## Task requirements
Write out again the entries from the first line to the line that includes "The image size is (668, 525).", keeping both of those lines.

## Data for this task
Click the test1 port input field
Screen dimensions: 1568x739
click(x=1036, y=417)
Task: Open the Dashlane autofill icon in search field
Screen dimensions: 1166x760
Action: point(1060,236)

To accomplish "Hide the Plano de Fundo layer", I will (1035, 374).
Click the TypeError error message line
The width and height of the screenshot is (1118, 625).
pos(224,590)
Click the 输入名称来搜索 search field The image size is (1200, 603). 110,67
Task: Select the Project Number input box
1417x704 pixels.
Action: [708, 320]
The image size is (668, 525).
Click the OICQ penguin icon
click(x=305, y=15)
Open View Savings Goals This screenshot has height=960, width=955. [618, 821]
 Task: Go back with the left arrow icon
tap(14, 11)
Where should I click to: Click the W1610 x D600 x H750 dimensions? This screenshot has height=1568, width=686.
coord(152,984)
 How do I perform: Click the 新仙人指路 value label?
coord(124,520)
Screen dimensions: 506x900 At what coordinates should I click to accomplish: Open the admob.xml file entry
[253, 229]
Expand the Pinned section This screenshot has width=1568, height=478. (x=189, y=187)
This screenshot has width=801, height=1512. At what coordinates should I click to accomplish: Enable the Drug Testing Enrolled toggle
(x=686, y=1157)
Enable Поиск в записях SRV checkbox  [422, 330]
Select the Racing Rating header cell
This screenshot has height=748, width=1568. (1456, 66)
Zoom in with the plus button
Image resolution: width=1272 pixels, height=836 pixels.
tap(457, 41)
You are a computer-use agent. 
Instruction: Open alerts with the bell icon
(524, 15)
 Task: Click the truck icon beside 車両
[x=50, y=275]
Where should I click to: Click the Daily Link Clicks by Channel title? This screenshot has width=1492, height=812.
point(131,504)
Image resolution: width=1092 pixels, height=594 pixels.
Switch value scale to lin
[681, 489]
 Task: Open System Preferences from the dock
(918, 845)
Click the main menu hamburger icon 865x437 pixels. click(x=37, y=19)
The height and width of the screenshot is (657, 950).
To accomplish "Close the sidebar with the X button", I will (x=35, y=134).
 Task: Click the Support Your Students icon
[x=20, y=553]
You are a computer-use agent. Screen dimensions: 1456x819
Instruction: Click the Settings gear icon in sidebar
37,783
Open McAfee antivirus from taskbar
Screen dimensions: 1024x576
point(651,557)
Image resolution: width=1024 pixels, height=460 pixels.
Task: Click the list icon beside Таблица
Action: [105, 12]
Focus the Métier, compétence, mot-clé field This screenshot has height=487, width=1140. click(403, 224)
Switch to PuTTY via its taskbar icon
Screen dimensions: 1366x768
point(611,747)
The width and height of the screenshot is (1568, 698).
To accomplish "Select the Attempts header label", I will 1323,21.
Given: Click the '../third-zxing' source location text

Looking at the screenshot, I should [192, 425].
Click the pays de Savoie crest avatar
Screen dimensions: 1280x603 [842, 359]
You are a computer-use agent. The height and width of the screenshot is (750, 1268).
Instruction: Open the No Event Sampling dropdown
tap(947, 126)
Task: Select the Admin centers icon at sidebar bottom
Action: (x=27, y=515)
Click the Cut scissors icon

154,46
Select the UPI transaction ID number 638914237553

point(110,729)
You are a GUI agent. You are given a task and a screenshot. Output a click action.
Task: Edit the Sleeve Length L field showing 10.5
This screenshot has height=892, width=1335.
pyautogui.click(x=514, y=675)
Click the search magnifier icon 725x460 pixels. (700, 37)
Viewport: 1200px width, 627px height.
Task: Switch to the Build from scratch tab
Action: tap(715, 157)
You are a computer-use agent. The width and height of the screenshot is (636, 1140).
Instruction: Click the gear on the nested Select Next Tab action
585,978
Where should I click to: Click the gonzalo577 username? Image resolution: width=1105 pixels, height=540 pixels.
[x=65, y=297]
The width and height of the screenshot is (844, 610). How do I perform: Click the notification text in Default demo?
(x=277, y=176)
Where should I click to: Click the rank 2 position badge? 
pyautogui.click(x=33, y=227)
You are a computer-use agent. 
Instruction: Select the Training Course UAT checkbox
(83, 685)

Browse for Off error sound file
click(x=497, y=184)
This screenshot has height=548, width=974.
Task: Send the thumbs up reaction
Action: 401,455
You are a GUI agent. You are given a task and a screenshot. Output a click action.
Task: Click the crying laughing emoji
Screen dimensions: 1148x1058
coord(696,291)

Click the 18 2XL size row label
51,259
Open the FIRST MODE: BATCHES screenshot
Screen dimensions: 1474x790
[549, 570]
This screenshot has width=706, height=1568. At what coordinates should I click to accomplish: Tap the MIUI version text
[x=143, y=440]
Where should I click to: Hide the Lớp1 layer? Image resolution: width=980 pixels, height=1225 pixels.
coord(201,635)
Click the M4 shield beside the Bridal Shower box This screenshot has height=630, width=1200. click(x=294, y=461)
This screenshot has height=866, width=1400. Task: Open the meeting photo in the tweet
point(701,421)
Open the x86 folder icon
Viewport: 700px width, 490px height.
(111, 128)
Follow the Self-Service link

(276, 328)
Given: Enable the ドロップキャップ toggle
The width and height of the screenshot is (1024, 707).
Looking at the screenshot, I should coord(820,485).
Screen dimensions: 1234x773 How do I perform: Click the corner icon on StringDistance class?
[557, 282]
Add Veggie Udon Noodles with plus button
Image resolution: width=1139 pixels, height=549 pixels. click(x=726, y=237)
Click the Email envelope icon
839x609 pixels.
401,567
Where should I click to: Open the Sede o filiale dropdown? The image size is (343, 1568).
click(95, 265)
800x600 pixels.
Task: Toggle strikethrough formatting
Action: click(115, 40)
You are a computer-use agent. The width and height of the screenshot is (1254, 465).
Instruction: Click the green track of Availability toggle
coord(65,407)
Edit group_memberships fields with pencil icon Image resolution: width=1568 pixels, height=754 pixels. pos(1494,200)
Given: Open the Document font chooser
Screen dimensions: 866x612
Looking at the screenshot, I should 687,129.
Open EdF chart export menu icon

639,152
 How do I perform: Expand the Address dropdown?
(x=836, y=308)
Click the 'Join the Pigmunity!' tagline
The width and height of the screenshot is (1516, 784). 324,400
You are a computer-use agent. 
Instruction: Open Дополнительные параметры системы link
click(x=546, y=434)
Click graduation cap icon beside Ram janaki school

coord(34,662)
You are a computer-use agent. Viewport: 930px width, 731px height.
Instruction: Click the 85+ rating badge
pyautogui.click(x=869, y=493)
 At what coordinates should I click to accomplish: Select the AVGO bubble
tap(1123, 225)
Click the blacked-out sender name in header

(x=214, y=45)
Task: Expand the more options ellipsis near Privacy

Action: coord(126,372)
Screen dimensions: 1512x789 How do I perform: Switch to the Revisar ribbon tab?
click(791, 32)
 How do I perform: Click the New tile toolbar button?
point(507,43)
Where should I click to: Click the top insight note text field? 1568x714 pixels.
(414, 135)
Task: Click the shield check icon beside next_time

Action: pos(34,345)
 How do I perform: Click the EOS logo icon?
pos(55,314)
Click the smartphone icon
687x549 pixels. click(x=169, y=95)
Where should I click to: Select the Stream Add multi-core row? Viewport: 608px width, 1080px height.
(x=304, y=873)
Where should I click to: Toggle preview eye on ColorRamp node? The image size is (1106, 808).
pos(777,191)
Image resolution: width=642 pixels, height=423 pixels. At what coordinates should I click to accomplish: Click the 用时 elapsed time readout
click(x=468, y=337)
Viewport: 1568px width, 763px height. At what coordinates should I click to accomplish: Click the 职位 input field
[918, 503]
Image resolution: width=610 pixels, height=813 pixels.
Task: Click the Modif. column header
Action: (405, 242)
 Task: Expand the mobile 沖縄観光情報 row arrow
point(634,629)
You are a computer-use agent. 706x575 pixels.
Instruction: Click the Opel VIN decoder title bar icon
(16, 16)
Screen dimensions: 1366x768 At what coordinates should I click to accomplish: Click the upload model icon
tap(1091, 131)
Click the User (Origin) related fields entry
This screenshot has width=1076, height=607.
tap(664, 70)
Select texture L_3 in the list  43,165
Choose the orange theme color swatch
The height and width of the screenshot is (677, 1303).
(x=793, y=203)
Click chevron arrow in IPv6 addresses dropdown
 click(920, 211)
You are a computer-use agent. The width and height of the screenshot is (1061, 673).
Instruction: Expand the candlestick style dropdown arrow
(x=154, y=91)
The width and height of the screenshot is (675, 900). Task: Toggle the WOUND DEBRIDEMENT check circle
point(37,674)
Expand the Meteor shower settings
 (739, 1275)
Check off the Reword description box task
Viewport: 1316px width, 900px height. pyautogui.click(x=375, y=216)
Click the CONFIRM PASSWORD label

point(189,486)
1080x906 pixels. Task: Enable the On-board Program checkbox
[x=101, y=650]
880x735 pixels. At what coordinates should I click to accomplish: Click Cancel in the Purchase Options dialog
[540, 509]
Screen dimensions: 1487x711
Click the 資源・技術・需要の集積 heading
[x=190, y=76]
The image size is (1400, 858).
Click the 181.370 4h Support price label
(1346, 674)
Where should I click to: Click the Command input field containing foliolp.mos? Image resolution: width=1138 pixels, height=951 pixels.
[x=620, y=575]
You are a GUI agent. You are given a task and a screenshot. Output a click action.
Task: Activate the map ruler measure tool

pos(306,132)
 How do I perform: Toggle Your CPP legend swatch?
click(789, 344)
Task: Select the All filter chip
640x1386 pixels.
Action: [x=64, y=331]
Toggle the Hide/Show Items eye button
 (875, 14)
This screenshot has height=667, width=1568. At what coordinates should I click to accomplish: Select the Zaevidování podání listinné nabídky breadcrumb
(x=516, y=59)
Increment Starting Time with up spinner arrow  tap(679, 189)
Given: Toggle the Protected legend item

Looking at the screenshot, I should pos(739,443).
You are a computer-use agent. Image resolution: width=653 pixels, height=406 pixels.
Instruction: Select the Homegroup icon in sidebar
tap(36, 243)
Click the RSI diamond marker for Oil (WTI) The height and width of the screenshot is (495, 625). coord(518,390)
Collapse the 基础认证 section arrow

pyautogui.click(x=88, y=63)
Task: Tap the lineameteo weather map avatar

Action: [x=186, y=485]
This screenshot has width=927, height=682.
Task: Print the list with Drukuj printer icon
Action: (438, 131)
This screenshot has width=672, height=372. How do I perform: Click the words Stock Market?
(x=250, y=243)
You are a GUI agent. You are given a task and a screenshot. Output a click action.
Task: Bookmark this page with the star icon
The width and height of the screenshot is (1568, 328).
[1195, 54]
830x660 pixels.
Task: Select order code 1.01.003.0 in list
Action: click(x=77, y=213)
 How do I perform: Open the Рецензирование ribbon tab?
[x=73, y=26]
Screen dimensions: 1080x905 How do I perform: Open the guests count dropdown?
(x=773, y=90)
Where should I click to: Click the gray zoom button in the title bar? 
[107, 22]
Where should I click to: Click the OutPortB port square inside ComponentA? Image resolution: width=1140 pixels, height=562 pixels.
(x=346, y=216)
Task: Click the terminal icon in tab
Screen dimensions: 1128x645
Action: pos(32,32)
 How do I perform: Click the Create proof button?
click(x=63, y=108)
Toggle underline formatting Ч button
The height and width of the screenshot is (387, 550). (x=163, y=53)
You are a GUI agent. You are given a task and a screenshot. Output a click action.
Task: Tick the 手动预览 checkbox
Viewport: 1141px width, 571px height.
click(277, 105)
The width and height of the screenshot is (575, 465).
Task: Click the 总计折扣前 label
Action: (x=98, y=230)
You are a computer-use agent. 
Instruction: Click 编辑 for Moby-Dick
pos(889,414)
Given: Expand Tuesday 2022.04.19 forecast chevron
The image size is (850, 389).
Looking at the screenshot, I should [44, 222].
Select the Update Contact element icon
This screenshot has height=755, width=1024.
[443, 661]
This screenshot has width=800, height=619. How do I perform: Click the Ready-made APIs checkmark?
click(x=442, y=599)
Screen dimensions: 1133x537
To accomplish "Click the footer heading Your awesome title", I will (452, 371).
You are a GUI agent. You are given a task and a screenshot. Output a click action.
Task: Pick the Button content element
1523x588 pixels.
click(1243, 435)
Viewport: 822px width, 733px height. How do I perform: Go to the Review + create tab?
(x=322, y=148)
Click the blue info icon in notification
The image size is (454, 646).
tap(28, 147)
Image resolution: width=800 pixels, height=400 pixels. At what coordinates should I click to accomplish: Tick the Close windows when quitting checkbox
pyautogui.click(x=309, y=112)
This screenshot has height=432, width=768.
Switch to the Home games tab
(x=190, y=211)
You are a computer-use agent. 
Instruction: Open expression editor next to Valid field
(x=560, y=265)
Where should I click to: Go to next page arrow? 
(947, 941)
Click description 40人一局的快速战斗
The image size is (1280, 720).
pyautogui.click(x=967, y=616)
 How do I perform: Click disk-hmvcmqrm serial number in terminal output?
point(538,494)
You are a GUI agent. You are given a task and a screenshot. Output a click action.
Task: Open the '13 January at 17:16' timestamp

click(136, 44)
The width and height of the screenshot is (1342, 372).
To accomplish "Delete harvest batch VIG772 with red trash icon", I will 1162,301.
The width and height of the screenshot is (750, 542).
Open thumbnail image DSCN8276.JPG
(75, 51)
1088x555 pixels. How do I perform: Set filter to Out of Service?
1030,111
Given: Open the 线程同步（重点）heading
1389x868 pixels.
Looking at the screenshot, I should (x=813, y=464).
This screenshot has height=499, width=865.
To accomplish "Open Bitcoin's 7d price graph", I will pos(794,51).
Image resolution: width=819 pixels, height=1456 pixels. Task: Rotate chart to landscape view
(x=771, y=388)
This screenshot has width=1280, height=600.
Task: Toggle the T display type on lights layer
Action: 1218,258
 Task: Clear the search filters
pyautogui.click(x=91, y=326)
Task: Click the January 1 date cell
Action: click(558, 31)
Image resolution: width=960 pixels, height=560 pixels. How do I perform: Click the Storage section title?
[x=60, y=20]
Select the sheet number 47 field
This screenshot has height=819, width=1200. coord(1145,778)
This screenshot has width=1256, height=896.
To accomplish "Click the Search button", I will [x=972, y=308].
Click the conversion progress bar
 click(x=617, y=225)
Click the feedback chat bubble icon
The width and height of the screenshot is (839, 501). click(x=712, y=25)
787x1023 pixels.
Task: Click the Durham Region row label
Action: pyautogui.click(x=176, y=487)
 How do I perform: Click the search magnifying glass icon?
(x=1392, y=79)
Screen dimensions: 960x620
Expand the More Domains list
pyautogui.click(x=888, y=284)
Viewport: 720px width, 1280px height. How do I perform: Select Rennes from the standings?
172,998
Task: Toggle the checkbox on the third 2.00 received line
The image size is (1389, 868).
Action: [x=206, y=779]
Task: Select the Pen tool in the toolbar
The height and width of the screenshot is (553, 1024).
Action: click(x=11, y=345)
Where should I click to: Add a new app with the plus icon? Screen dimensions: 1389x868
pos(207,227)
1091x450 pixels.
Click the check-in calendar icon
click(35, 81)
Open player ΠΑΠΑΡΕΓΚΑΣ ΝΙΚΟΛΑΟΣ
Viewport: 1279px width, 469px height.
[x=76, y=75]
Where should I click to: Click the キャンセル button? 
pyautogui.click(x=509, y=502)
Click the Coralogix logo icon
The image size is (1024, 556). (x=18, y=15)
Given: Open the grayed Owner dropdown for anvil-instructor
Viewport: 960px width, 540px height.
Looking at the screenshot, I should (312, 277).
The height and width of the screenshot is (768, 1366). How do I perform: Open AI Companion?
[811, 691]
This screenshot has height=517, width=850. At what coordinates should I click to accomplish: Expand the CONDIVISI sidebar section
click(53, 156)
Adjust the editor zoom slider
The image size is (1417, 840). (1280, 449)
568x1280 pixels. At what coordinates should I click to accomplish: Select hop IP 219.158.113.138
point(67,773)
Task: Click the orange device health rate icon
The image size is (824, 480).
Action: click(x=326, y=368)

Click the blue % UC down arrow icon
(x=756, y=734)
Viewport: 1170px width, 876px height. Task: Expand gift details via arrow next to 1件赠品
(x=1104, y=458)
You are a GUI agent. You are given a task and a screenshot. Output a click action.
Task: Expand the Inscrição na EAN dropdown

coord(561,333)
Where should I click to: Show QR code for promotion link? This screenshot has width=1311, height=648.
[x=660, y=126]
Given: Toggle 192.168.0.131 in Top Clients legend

## Completed task
Click the test1 port input field
Screen dimensions: 1568x739
click(x=1036, y=417)
Task: Open the Dashlane autofill icon in search field
Screen dimensions: 1166x760
Action: point(1060,236)

To accomplish "Hide the Plano de Fundo layer", I will (1035, 374).
Click the TypeError error message line
The width and height of the screenshot is (1118, 625).
pos(224,590)
Click the 输入名称来搜索 search field The image size is (1200, 603). 110,67
Task: Select the Project Number input box
1417x704 pixels.
Action: [708, 320]
The image size is (668, 525).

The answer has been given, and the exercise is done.